EV向け「自動車保険」が次々と登場しているワケ 保険業界が直面する課題とは
近年、EVの普及が急速に進むなか、保険業界も新たな対応が求められている。EV特有の電池劣化や静音性による新たなリスクに対処するため、専用の保険商品が続々登場している。
自動運転車向けの保険商品の進展

近年ではEVの登場が顕著だが、将来的には自動運転車が登場し、普及への道も視野に入るほど、技術が進歩している。
その証拠に、富士キメラ総研によると、自動運転車の世界市場は、ハンズオフ運転や車線変更支援などができるレベル2の自動運転車が普及すれば、2030年予測で、レベル2が6037万台、条件付きで自動運転ができるレベル3は571万台、そして完全自動運転が実現するレベル4/5は343万台になると見込んでいる。
こうした技術の進歩が進むなかで、自動運転車向けの保険商品も、従来の保険商品と異なる特性や補償内容が求められている。
まず自動運転車は、センサーやカメラ、人工知能(AI)を駆使して走行するため、従来の車両とは異なるリスクが存在する。自動運転レベル3以上の車両では、人間のドライバーが必要とされないため、事故の際の責任の所在や補償範囲が複雑になる。これに対応するため、保険業界では従来の保険内容を見直し、特に技術的な側面にフォーカスした保険商品が望まれる。

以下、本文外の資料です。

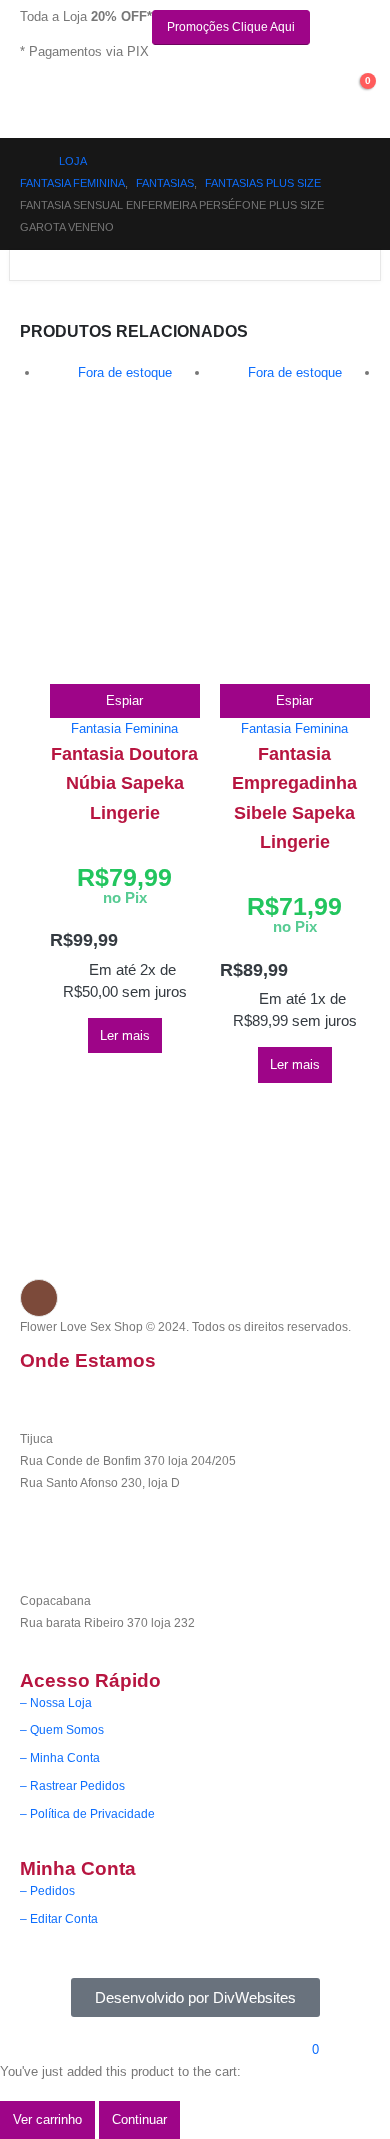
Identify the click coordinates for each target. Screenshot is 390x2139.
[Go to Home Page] (25, 161)
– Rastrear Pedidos (72, 1785)
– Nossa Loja (56, 1702)
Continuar (139, 2119)
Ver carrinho (47, 2119)
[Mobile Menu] (31, 103)
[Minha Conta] (318, 88)
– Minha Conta (60, 1757)
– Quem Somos (62, 1729)
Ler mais (125, 1035)
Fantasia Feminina (124, 728)
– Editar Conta (59, 1918)
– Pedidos (47, 1890)
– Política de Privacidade (87, 1813)
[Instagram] (39, 1298)
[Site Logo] (103, 98)
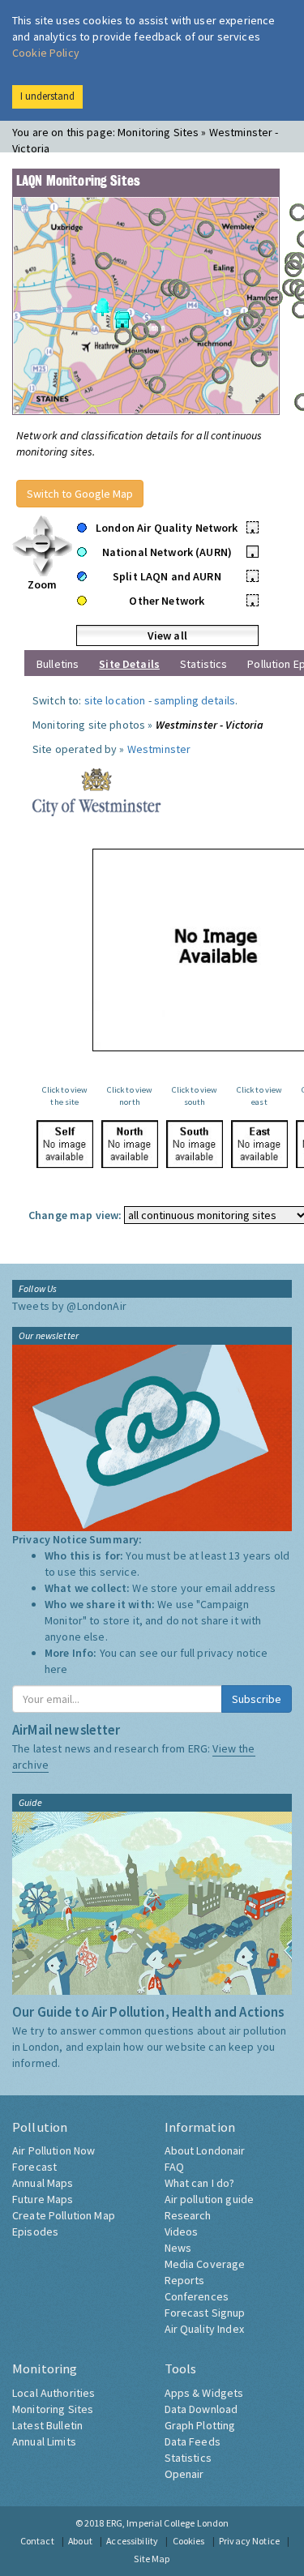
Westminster (159, 749)
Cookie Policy (45, 52)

さらに自動運転車はインターネット接続が必須であるため、
・サイバー攻撃のリスク
・定期的なソフトウエアアップデート
が必要であり、システムが故障した場合の補償も用意しなければならない。
以上のように、自動運転車向けの保険を用意する必要があるが、日本国内ではいまだに自動運転車のインフラ整備が進んでいないこともあり、保険業界では自動運転車の保険基準を統一するための国際的な協議や標準化作業が進行中。今後の法改正や規制の動向が注目されている。